While the processes work on different segments of our input dataframe we write results to a Python dictionaryd_lilen” which is under the control of the “parallelization manager” (see below). A dictionary is appropriate as we might otherwise loose control over the dataframe-indices during the following processes.

A reduced dataframe containing randomly selected “tokens”

To make things a bit easier we first create a “token”-dataframe “dfw_shorter3” based on a random selection of 100,000 indices from a dataframe containing long vocabulary words (length ≥ 10). We can derive it from our reference vocabulary. I have called the latter dataframe “dfw_short3” in the last post (because we use three 3-char-grams for longer tokens). “dfw_short3” contains all words of our vocabulary with a length of “10 ≤ length ≤ 30”.

# Prepare a sub-dataframe for of the random 100,000 words 
# ******************************
num_w = 100000
len_dfw = len(dfw_short3)

# select a 100,000 random rows 
random.seed()
# Note: random.sample does not repeat values 
li_ind_p_w = random.sample(range(0, len_dfw), num_w)
len_li_p_w = len(li_ind_p_w)

dfw_shorter3 = dfw_short3.iloc[li_ind_p_w, :].copy() 
dfw_shorter3['lx'] = 0
dfw_shorter3['idx'] = dfw_shorter3.index
dfw_shorter3.head(5)

The resulting dataframe “dfw_shorter3” looks like :


nYou see that the index varies randomly and is not in ascending order! This is the reason why we must pick up the index-information during our parallelized operations!

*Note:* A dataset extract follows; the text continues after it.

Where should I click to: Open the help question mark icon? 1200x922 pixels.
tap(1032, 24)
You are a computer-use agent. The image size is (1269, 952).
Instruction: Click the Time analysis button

Code for executing parallelized run

The following code enforces a parallelized execution:

manager = multiprocessing.Manager()
d_lilen = manager.dict()
print(len(d_lilen))

v_start_time = time.perf_counter()
dfw_res = parallelize(dfw_shorter3, getlen)
v_end_time = time.perf_counter()
cpu_time   = v_end_time - v_start_time
print("cpu : ", cpu_time)

print(len(d_lilen))
mean_length  = sum(d_lilen.values()) / len(d_lilen)
print(mean_length)

The parallelized run takes about 29.5 seconds.

cpu :  29.46206265499968
100000
1.25008

How does cpu-time vary with the number of cores of my (hyperthreading) CPU?

The cpu-time does not improve much when the number of cores gets bigger than the number of real physical cores:

1 core : 90.5 secs       
2 cores: 47.6 secs  
3 cores: 35.1 secs 
4 cores: 29.4 secs 
5 cores: 28.2 secs 
6 cores: 26.9 secs 
7 cores: 26.0 secs 
8 cores: 25.5 secs

My readers know about this effect already from ML experiments with CUDA and libcublas:

As long a s we use physical processor cores we see substantial improvement, beyond that no real gain in performance is observed on hyperthreading CPUs.

Compared to a run with just one CPU core we seem to gain a factor of almost 3 by parallelization. But, actually, this is no fair comparison: My readers have certainly seen that the CPU-time for the run with one CPU-Core is significantly slower than comparable runs which I described in my last post. At that time we found a cpu-time of around 75 secs, only. So, we have a basic deficit of about 15 secs – without real parallelization!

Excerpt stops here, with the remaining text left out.